Hanno sbagliato Mancini e i suoi compagni PDF Stampa E-mail
Domenica 16 Giugno 2013 14:20

Abbiamo sbagliato tutti. Dovevamo scendere prima sotto il 50 per cento” dice Gabriello Mancini. Questa affermazione, se per la città non fosse tragica, sarebbe comica.

Non è vero che “abbiamo sbagliato tutti”, hanno sbagliato Mancini e i suoi compagni, mettendosi proni ad accondiscendere alle scelte sbagliate del management della Banca e della Fondazione. Non è vero che “tutti hanno sbagliato”. Le Liste Civiche Senesi, in consiglio comunale, fin dal l’inizio 2008, sollevarono dubbi sull’acquisto di Antonveneta, manifestando perplessità sulle ripercussioni che questa operazione avrebbe avuto sul Comune e sull’intera economia della città.

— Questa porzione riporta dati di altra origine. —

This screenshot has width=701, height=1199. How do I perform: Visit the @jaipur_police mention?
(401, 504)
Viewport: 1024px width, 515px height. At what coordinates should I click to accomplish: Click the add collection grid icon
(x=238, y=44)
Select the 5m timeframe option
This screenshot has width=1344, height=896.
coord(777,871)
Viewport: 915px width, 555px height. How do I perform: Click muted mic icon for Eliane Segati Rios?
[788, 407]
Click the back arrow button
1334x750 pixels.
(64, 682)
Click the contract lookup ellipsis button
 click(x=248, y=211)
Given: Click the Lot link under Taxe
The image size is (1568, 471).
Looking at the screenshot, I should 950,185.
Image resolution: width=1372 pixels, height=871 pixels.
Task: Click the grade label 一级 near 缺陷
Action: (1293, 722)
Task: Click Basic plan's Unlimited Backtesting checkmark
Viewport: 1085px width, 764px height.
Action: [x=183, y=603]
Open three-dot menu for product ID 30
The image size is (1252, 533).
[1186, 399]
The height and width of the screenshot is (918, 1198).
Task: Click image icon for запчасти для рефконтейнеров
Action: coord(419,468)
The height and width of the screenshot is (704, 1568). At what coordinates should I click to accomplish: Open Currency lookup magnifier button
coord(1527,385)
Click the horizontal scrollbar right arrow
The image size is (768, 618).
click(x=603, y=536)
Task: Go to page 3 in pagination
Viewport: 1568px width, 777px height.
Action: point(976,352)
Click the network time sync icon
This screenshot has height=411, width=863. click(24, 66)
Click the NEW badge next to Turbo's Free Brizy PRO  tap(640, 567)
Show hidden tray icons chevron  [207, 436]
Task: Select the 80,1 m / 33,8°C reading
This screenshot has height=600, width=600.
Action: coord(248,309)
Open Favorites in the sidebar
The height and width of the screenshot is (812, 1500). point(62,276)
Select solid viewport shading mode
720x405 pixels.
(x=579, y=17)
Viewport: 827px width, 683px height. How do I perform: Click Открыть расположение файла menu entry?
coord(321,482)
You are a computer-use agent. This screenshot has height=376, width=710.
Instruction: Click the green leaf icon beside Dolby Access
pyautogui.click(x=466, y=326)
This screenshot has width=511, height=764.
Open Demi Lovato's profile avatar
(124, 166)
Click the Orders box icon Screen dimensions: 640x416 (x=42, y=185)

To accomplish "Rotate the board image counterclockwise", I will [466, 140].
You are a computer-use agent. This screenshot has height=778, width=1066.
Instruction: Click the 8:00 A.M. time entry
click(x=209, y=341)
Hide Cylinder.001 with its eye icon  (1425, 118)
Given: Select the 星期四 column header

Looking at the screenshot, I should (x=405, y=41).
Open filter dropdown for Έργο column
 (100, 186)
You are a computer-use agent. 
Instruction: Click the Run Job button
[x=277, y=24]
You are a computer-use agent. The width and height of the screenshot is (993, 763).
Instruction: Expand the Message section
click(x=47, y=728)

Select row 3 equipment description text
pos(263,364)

Bastava che Mancini avesse detto no all’acquisto di Antonveneta, o almeno avesse rifiutato di aderire al primo maxi-aumento di capitale disfacendosi del patrimonio della Fondazione in titoli, e la città non sarebbe stata nelle condizioni in cui è oggi.

 

 

Ma, sia l’Amministrazione comunale dell’epoca che i vertici della Fondazione, per non parlare del cda della Banca, di cui alcuni membri oggi sono multati da Banca d’Italia per mancata vigilanza, erano  d’accordo nell’accondiscendere alle scelte del management della Banca. La politica non voleva che la quota della Fondazione scendesse sotto il 50 per cento, perché temeva ripercussioni sull’elettorato, il management della Banca si affidava all’area finanza per presentare bilanci in attivo. Risultato: inchieste della magistratura sul piano giudiziario, e danni economici gravissimi alla città, che si sta impoverendo in modo drammatico.

Non è vero che “abbiamo sbagliato tutti”, hanno sbagliato Mancini e i suoi compagni di gestione del potere. Sarebbe interessante sapere perché Mancini disse sì e soprattutto chi fu il suggeritore o chi furono i suggeritori di quello che l’Espresso chiamò “Il sacco di Siena”.